■ WRITTEN EXERCISE A
In the passage about protesters and the police, retype everything from "Indeed, as the" down to "in the movement.".

··· EXTRACT ···

As arguments and tensions rise over the excessive force of police officers, protesters have begun to develop anti-police sentiments. Some teachers have been reported to encourage bullying against the children of the police, and doxxing is a common tactic used against police officers to encourage harassment and death threats against their families, with protesters taunting that “the whole families of dirty police deserve to die”.

Indeed, as the force employed by the police continues to escalate, it appears that the protesters’ actions have grown increasingly violent as well. In an interview with a student studying at UCL, Mark* stated that “When the government is armed, the protesters have the right to use any means to defend themselves from that tyranny”. Indeed, this appears to be a popular mentality justifying violence among protesters. In a survey conducted by the Chinese University of Hong Kong in October, 59.2% of 751 respondents believed that non-peaceful escalation from protesters is justified when the government ignores peaceful demonstrations, much like those earlier on in the movement.

··· DATA TO PROCESS ···

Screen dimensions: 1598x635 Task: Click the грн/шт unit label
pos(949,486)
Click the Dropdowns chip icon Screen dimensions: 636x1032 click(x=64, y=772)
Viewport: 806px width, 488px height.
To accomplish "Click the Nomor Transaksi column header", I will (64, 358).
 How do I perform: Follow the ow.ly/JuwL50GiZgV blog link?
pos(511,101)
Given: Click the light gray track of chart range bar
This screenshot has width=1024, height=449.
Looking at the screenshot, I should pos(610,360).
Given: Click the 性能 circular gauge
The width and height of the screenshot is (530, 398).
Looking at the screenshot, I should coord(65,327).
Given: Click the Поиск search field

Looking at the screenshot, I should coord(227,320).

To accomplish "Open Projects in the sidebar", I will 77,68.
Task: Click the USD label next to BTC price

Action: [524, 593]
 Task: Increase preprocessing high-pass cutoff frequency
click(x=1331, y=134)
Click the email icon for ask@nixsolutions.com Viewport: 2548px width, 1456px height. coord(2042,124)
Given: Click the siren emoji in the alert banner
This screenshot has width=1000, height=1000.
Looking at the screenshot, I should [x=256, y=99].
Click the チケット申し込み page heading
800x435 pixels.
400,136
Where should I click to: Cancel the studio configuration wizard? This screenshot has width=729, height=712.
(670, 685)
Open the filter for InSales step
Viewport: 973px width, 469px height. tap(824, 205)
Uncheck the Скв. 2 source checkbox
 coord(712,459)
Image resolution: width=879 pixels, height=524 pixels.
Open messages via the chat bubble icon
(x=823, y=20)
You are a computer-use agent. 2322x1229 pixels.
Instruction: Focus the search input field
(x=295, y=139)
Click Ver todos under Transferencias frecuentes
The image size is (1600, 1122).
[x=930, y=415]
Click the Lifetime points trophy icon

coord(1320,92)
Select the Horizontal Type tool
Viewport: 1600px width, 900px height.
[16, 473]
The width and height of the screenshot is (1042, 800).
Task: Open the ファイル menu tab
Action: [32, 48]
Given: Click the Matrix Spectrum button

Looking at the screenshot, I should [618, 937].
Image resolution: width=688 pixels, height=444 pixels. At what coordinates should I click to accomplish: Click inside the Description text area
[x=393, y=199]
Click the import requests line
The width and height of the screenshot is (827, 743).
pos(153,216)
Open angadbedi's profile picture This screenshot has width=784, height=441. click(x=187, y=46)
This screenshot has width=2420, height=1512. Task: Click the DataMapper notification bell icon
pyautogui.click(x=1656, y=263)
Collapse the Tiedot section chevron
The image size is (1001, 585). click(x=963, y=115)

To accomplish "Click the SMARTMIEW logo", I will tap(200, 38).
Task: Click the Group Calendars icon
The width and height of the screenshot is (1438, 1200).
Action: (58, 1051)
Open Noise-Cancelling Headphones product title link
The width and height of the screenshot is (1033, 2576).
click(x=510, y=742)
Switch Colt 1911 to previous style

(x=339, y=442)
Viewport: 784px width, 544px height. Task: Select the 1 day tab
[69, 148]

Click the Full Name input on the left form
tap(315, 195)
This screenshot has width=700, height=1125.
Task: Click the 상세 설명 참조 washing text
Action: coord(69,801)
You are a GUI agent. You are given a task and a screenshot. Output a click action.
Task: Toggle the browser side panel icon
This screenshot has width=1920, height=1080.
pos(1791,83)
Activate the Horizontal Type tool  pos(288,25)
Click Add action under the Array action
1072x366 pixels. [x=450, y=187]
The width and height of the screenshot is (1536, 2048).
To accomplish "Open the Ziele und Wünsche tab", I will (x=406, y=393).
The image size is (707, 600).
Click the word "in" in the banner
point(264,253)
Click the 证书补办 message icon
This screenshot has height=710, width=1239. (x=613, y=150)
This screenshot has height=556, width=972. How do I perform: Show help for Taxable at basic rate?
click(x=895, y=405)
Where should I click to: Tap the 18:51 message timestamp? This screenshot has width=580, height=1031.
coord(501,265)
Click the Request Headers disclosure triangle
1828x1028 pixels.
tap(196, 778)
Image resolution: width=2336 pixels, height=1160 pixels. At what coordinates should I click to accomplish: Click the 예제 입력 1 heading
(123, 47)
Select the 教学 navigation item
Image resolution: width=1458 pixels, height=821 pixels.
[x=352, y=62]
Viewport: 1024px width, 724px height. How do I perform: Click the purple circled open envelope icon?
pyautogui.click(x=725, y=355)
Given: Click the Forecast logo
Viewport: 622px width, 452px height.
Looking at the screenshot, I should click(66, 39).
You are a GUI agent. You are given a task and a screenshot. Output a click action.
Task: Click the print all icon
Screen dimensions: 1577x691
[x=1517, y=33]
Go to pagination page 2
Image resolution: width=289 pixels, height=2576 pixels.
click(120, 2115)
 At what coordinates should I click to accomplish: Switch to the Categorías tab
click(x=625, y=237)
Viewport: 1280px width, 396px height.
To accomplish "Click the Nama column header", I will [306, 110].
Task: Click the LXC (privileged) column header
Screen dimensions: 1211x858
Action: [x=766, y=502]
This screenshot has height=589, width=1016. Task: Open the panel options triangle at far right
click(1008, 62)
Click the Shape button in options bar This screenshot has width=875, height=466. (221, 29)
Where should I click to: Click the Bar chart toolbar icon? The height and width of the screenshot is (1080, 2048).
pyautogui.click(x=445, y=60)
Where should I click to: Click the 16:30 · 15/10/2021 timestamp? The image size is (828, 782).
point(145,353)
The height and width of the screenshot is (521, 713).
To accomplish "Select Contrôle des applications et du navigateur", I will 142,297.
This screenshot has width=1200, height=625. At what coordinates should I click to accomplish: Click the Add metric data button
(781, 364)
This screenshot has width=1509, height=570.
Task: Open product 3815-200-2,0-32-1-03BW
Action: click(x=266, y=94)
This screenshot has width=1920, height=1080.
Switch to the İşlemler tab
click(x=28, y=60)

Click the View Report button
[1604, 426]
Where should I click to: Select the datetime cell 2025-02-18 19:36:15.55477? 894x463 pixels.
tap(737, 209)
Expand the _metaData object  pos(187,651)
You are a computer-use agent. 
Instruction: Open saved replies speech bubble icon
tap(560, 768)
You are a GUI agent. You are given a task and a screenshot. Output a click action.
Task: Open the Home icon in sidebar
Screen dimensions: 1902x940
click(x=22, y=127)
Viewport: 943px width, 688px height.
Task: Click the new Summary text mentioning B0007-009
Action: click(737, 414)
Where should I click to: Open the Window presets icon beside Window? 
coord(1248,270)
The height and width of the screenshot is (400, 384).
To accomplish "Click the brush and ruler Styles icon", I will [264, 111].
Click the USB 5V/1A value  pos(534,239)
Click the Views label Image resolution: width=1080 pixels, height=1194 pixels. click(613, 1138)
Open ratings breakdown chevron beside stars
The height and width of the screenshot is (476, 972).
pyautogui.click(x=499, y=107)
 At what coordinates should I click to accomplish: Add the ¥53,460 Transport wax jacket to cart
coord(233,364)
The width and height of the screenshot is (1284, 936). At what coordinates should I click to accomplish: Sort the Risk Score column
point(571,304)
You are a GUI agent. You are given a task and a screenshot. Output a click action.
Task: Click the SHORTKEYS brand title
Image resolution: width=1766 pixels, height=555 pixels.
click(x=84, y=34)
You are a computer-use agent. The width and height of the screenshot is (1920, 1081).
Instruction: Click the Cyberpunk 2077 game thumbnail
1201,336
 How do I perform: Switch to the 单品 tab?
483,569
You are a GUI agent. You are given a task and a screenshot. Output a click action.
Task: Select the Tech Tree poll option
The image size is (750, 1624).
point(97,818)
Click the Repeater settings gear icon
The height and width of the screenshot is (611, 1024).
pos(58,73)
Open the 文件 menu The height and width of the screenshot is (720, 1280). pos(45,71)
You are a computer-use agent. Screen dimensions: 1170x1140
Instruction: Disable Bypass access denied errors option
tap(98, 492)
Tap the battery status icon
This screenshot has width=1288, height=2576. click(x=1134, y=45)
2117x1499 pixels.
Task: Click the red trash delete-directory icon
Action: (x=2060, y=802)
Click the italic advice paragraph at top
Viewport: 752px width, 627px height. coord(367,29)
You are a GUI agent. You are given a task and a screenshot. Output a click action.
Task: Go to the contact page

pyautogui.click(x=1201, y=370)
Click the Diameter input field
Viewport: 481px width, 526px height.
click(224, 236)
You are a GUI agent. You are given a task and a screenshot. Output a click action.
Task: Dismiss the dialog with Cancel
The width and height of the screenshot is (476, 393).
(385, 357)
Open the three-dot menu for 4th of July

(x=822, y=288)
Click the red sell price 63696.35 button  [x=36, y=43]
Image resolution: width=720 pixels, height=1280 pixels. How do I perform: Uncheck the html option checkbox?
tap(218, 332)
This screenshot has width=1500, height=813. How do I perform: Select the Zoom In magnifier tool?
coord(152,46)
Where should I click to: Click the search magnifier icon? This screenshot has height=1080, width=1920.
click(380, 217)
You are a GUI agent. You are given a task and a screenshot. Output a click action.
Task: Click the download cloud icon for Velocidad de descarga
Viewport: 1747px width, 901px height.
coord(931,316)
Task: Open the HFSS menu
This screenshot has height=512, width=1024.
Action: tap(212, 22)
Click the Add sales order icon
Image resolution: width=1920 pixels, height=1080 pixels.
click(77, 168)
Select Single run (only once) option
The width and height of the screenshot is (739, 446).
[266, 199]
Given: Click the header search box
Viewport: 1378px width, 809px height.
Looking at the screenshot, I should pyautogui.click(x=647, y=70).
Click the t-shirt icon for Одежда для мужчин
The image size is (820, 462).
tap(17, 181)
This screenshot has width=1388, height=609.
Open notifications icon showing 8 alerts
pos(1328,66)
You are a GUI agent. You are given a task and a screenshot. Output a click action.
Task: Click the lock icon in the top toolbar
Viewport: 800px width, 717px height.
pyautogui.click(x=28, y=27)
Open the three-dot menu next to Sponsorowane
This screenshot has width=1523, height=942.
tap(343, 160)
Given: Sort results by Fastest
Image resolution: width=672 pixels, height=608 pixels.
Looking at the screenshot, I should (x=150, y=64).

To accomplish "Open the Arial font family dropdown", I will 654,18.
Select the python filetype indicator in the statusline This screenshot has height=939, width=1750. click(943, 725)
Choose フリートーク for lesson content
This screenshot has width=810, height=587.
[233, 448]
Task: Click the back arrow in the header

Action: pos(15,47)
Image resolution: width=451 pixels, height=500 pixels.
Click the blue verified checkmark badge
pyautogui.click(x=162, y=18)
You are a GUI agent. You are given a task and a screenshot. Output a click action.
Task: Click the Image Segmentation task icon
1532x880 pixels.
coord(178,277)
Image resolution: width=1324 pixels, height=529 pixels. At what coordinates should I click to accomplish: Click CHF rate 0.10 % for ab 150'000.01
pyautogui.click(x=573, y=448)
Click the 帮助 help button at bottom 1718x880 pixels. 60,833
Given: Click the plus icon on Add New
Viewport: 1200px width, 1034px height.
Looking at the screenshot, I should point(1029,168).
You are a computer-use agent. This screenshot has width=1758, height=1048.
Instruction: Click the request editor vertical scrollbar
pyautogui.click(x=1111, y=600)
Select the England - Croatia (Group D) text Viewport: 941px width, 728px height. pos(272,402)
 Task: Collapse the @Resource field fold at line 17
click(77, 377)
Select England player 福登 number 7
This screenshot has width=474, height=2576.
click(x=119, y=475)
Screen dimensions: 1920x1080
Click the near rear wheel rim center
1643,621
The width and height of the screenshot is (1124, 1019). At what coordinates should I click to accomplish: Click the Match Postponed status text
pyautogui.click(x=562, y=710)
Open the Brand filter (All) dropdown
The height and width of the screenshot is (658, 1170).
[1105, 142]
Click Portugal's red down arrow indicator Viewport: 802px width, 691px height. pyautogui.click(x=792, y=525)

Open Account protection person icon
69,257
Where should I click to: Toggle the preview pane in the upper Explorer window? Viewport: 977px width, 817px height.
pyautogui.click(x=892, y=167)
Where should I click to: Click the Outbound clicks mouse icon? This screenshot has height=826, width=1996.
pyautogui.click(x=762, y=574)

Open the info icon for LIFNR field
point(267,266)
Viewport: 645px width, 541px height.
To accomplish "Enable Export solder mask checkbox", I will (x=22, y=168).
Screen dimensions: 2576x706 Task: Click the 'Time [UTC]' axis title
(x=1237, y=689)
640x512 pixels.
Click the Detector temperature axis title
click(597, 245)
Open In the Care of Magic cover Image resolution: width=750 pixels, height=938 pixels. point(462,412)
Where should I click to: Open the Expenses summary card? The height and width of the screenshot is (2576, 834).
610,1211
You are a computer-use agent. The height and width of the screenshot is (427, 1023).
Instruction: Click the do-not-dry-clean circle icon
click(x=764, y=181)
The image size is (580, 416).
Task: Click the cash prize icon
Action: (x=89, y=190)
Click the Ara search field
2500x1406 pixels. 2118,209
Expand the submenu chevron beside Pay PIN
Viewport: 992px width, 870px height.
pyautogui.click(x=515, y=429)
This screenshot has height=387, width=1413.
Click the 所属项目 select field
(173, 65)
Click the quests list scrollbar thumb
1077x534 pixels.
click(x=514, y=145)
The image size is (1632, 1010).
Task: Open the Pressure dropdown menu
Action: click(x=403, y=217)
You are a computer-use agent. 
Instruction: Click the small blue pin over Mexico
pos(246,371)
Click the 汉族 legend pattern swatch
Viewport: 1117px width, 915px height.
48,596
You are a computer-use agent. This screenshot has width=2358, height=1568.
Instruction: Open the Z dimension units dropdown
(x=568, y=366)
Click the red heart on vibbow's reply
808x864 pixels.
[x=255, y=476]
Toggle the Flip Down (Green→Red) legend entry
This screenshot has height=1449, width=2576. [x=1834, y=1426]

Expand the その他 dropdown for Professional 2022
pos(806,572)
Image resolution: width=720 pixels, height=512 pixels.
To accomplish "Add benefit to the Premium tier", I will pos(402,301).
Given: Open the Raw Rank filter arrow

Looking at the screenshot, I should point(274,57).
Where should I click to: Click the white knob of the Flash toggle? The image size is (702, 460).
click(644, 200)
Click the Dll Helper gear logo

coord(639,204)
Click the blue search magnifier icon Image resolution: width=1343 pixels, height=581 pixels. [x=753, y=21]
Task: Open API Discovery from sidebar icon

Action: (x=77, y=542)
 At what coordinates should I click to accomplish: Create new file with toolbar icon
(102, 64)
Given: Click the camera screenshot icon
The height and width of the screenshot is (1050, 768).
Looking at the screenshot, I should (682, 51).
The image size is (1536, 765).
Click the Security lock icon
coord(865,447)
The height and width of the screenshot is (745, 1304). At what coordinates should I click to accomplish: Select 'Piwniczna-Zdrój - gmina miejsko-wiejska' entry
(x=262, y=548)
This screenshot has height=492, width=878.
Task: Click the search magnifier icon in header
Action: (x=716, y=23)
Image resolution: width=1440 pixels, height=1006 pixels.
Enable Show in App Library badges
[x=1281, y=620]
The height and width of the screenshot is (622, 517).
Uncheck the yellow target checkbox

···

■ WRITTEN EXERCISE B
Repeat the lines of the records word for word, everything from the line containing "Click the 帮助" down to the line containing "click(x=119, y=475)".

■ WORKED ANSWER A
Indeed, as the force employed by the police continues to escalate, it appears that the protesters’ actions have grown increasingly violent as well. In an interview with a student studying at UCL, Mark* stated that “When the government is armed, the protesters have the right to use any means to defend themselves from that tyranny”. Indeed, this appears to be a popular mentality justifying violence among protesters. In a survey conducted by the Chinese University of Hong Kong in October, 59.2% of 751 respondents believed that non-peaceful escalation from protesters is justified when the government ignores peaceful demonstrations, much like those earlier on in the movement.

■ WORKED ANSWER B
Click the 帮助 help button at bottom 1718x880 pixels. 60,833
Given: Click the plus icon on Add New
Viewport: 1200px width, 1034px height.
Looking at the screenshot, I should point(1029,168).
You are a computer-use agent. This screenshot has width=1758, height=1048.
Instruction: Click the request editor vertical scrollbar
pyautogui.click(x=1111, y=600)
Select the England - Croatia (Group D) text Viewport: 941px width, 728px height. pos(272,402)
 Task: Collapse the @Resource field fold at line 17
click(77, 377)
Select England player 福登 number 7
This screenshot has width=474, height=2576.
click(x=119, y=475)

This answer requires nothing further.